En Finlande, par exemple, le gouvernement exige que l’essence à la pompe contienne 15 % de carburant vert. Le taux exigé était de 10 % en 2016 et il augmente progressivement à 20 % en 2020 et à 30 % en 2030. « Ces cibles incitent la recherche et l’innovation », me dit M. Linfors.

Au Canada, le gouvernement fédéral exige que l’essence à la pompe contienne 5 % de carburant vert. Le Québec est dispensé de cette norme et l’Ontario est à 7 %.

D’autres États ont pris le taureau par les cornes. Le plus gros marché de Neste est en Californie, où un nombre grandissant de véhicules municipaux est alimenté entièrement en biocarburant (sans diesel traditionnel mélangé). Même une entreprise comme Google a décidé d’aller de l’avant pour ses propres voitures, avec une cible de 50 % en 2020.

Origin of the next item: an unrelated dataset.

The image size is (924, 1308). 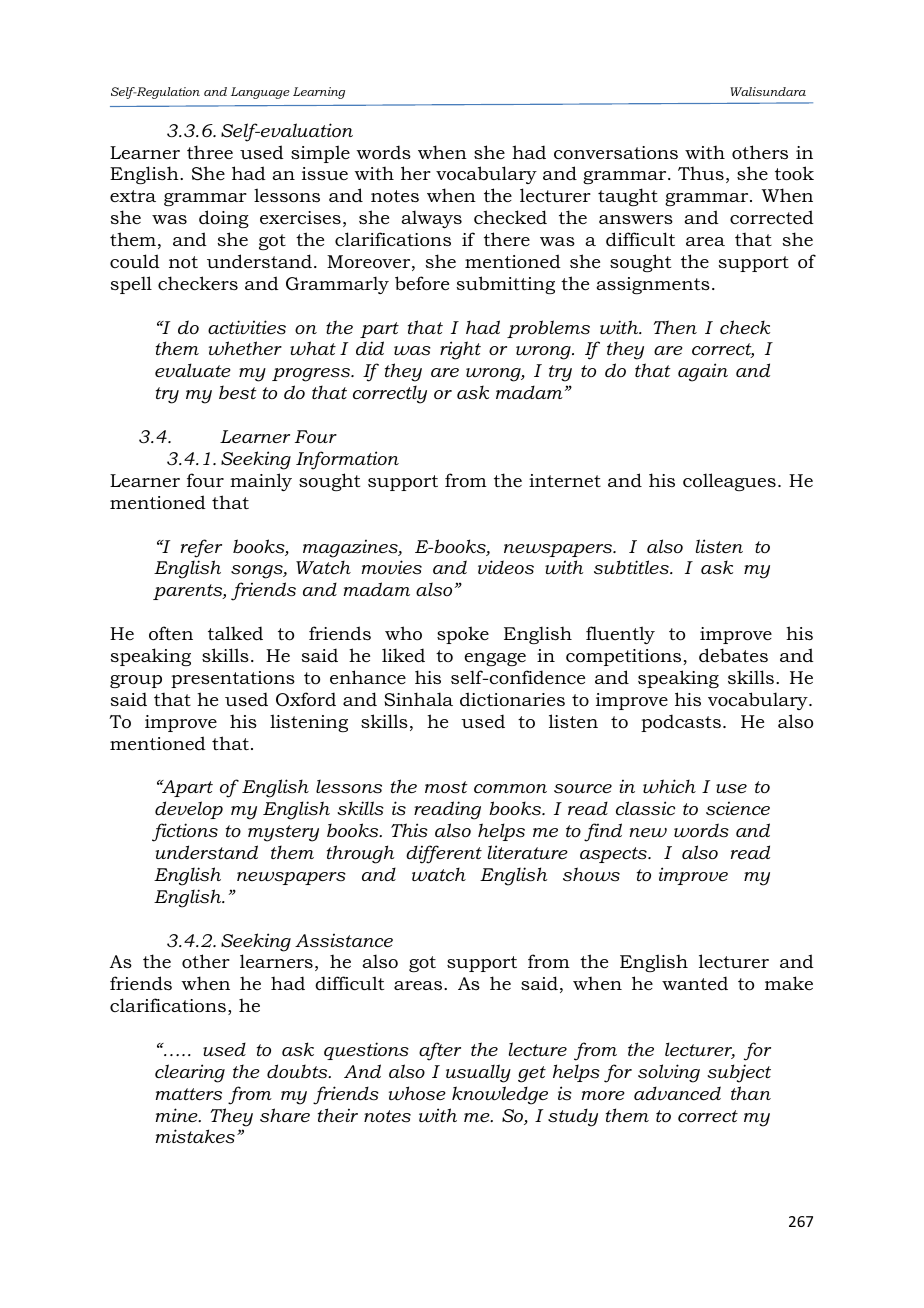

Du biocarburant est aussi utilisé par les forces armées américaines pour ses avions de chasse. Quant à l’industrie de l’aviation civile, elle projette de nourrir en partie ses avions avec du carburant vert au cours des prochaines années pour atteindre ses cibles de réduction de GES.

Rentable ?

Le biocarburant forestier de BELT coûterait entre 20 et 50 % plus cher que le diesel traditionnel, selon M. Mangin. Comme le prix du diesel à la pompe avant toutes les taxes est de 77 cents le litre actuellement, celui du carburant forestier varierait entre 92 cents et 1,16 $ (auquel il faudrait ajouter des taxes, voir tableau).

Toutefois, l’automobiliste ou le camionneur ne verrait qu’une partie de l’impact de ces coûts additionnels, fait valoir M. Mangin, puisque le carburant vendu à la pompe ne contiendrait qu’une fraction de ce carburant vert.

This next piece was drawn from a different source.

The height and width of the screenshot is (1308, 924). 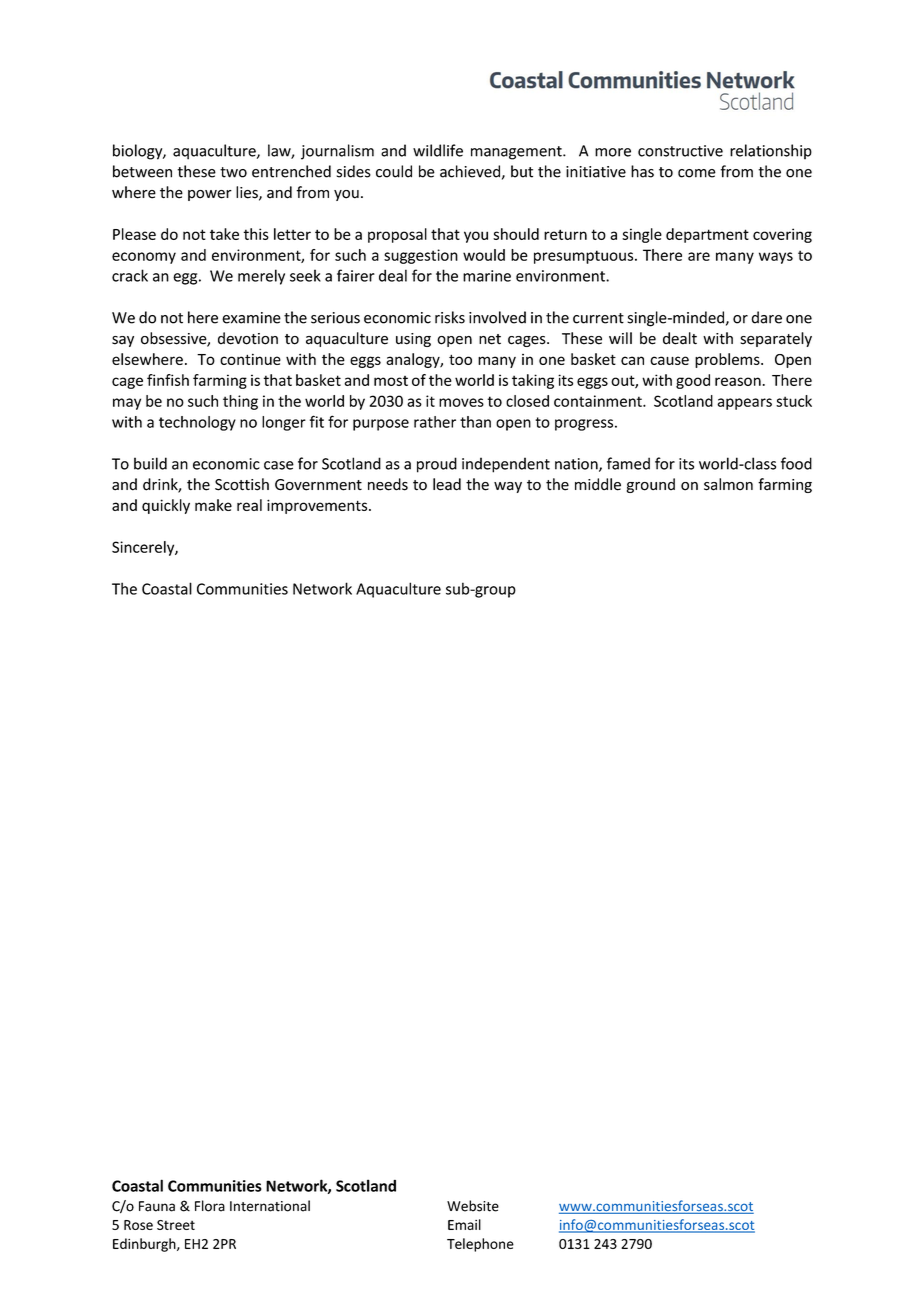 I want to click on wildlife, so click(x=438, y=150).
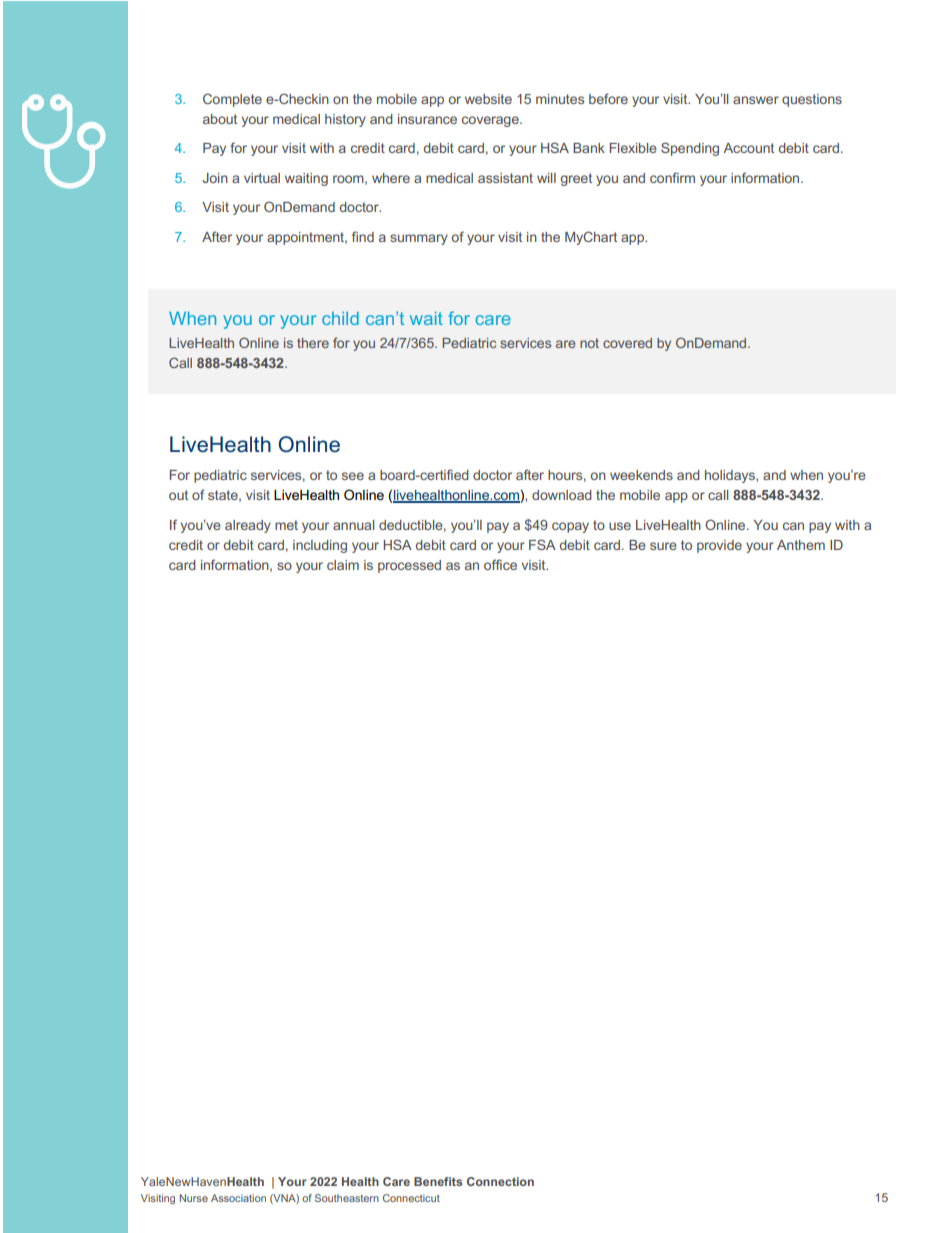 The width and height of the screenshot is (952, 1233). Describe the element at coordinates (801, 545) in the screenshot. I see `Anthem` at that location.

Le porte-parole de l’industrie pétrolière, Carol Montreuil, n’est pas de cet avis et juge que le biocarburant n’est viable ni économiquement ni environnementalement. Entre autres, dit-il, une tonne de carbone économisée grâce à ce carburant coûtera plus de 200 $, soutient-il, ce qui est 10 fois plus cher que le prix de la tonne négocié sur le marché du carbone (environ 20 $).

Selon les paramètres du projet de BELT, une tonne de carbone économisée coûterait plutôt entre 63 $ et 158 $. L’objectif est de produire en bas de 130 $ la tonne, dit M. Mangin. Le client cible serait l’industrie du camionnage, gourmand en diesel.

Pierre-Olivier Pineau, de HEC Montréal, juge qu’il est légitime pour les gouvernements d’investir dans cette filière. « C’est la voie de l’avenir. Oui, pour l’instant, c’est plus cher que d’autres moyens pour réduire les GES. Mais le prix de la tonne de carbone augmentera sur le marché, tandis que les coûts du carburant forestier diminueront », dit-il.

1. J’ai rencontré Lars Peter Linfors et les dirigeants de BELT à Québec lors du colloque de l’Association québécoise de la production d’énergie renouvelable (AQPER).